Segment Start: Records for the exercise

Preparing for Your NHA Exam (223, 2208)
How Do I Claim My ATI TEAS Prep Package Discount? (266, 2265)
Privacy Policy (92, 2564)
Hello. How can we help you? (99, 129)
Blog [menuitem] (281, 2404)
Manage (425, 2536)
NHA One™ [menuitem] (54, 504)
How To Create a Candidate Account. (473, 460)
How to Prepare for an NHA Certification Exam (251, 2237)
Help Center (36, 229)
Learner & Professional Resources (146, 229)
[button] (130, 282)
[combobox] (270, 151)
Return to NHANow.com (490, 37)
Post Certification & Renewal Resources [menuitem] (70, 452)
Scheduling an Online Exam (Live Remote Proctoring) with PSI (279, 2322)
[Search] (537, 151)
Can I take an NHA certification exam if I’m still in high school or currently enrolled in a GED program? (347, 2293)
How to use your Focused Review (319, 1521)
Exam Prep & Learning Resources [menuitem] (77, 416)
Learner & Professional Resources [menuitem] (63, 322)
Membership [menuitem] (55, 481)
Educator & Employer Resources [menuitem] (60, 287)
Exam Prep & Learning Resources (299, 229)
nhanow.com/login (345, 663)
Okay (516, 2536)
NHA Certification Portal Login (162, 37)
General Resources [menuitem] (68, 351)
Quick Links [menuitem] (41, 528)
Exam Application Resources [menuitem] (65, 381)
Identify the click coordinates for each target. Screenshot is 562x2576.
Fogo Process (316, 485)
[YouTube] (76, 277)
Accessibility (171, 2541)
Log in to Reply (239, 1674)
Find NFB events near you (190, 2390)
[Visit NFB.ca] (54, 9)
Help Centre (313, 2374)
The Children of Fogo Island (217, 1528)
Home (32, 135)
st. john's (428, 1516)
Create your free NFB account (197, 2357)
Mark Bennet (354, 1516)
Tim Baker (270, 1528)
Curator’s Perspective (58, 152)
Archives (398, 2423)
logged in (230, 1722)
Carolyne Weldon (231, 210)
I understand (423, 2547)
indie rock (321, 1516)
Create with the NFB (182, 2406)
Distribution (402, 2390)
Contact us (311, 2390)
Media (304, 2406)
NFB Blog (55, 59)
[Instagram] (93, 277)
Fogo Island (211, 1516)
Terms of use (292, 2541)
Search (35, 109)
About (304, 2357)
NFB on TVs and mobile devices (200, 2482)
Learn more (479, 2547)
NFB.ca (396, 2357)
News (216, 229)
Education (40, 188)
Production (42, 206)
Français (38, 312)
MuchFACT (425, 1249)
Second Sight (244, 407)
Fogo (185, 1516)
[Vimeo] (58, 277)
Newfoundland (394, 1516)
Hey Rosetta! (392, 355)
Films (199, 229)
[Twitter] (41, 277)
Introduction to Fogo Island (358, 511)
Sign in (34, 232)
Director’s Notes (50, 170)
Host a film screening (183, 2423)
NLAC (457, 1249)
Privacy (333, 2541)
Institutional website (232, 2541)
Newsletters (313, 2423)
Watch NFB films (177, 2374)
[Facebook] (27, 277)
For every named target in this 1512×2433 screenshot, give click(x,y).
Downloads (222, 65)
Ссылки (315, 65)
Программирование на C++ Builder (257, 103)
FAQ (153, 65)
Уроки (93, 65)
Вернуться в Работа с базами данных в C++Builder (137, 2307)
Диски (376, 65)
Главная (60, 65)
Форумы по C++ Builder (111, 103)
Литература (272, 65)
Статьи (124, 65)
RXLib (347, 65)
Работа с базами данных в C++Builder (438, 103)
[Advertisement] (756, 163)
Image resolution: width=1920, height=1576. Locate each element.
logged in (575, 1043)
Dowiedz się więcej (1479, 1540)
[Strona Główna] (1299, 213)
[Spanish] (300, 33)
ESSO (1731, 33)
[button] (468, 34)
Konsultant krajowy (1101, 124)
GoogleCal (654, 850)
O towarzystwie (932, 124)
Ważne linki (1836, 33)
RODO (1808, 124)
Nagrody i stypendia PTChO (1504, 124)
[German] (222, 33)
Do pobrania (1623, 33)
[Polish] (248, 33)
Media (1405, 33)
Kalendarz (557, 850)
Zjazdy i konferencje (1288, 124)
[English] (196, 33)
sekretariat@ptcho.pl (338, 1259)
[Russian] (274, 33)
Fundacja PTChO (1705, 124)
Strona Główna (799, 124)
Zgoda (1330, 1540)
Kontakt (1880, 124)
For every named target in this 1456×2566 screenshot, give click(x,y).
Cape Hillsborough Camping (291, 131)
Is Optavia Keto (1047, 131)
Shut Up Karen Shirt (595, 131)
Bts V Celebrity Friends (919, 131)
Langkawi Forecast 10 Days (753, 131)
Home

Segment End: Records for the exercise

● **About this exercise**:
Output the line containing "Kontakt (1880, 124)" and each line after it through the close of the entries, unchanged and with no other lines.

● **The answer**:
Kontakt (1880, 124)
For every named target in this 1456×2566 screenshot, give click(x,y).
Cape Hillsborough Camping (291, 131)
Is Optavia Keto (1047, 131)
Shut Up Karen Shirt (595, 131)
Bts V Celebrity Friends (919, 131)
Langkawi Forecast 10 Days (753, 131)
Home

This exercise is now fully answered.